Tao’s individualistic approach yielded discernible differences in his interpretations of Debussy’s two books of Études. In the first six, he adopted a certain dispassion, emphasizing the music’s modernist elements and highlighting its harmonic and formal peculiarities. The latter six unfolded with greater lyricism and elegance, aligning more closely with the widely accepted interpretation of Debussy’s piano music.
In his performance, Tao also underscored their forward- and backward-looking nature which extends well beyond the homage to Chopin’s Études, their original source of inspiration. His interpretations conjured a variety of reminiscences. Frequent jazzy inflections emerged throughout, starting with the first étude, ‘Pour les cinq doigts’. The Étude No10, ‘Pour les sonorités opposées’, suggested elements of late Liszt, while the outer sections of the Étude No.12, ‘Pour les accords’, evoked Stravinskian ferocity. One could discern Robert Schumann’s expressive and intricate piano textures in the Étude No.11, ‘Pour les arpèges composés’.

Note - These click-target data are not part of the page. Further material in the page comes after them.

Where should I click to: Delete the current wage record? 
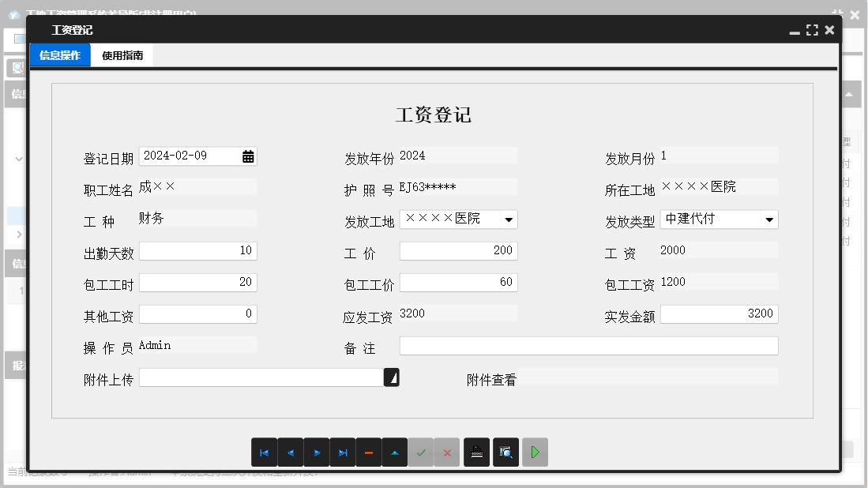pos(368,452)
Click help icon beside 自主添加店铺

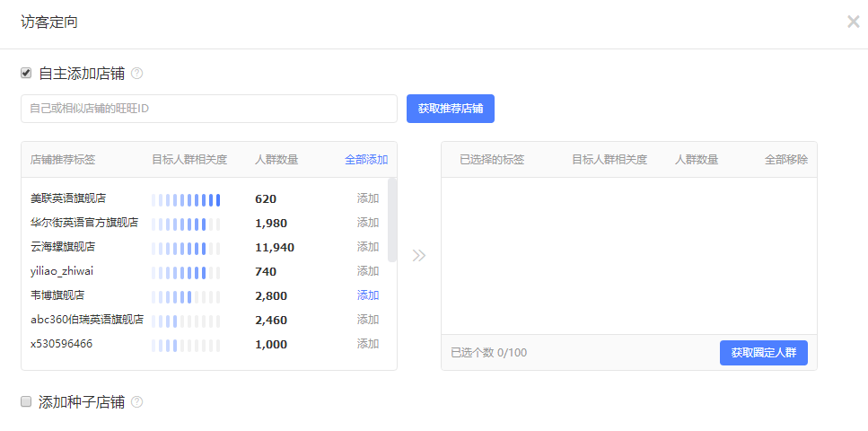(x=137, y=74)

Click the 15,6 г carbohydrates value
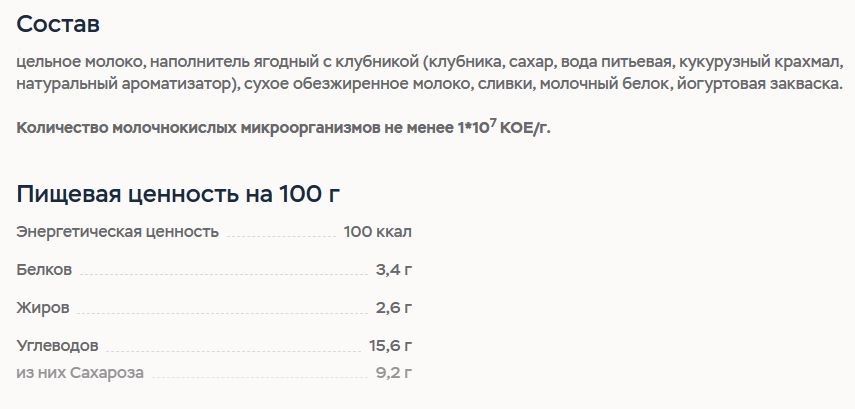click(x=390, y=346)
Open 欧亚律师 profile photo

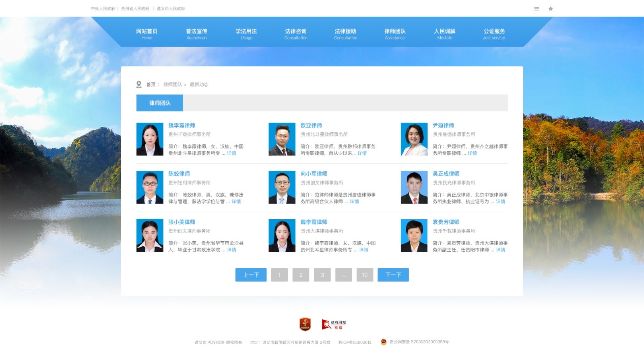282,139
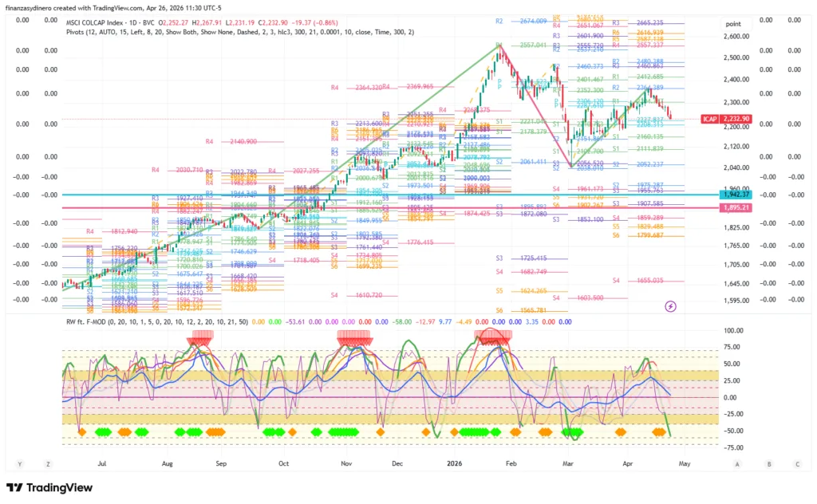The image size is (817, 504).
Task: Click the Y button on the time axis
Action: tap(19, 463)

Schumann’s ‘Auf einer Burg’, one of the songs in his Liederkreis, Op.39 collection – which I heard a couple of days earlier in Princeton in the incomparable rendition of baritone Christian Gerhaher – was among the most intriguingly interpreted pieces by Tao on the Lumatone. In one of his multiple remarks during the performance, Tao noted that, in its treatment of harmonies and space, the lied was ‘two centuries ahead of its time’. The Lumatone’s capability to alter the pitch after a key is pressed imparted an aural eeriness to Tao’s adaptation, complementing Schumann and Joseph von Eichendorff’s depiction of a wedding party passing by with the lovely bride mysteriously weeping.

On the other hand, Tao’s improvisations on the Lumatone – one of which served as an encore where he accompanied his own wordless song – lacked transparency, sounding ‘muddy’ and purposeless on the instrument, which he had programmed to divide an octave into 53 distinct notes.
While Tao’s transcription of Art Tatum’s version of Harold Arlen’s ‘Over the Rainbow’ seemed an oddity in an otherwise carefully curated program, his original composition Keyed In, performed on a prepared piano, provided an intriguing echo to Debussy’s Études. The piece reflected a similar preoccupation with the melodic qualities emerging from repeated rhythmic patterns executed on the piano as a percussion instrument. Nevertheless, the composition felt somewhat lengthy and a contrasting section appeared contrived, which did not enhance the overall experience.
Despite any reservations, Conrad Tao once again proved that – with his interpretative prowess, fierce individuality and canny fusion of the old and the new – he is an artist whose every step is worth following.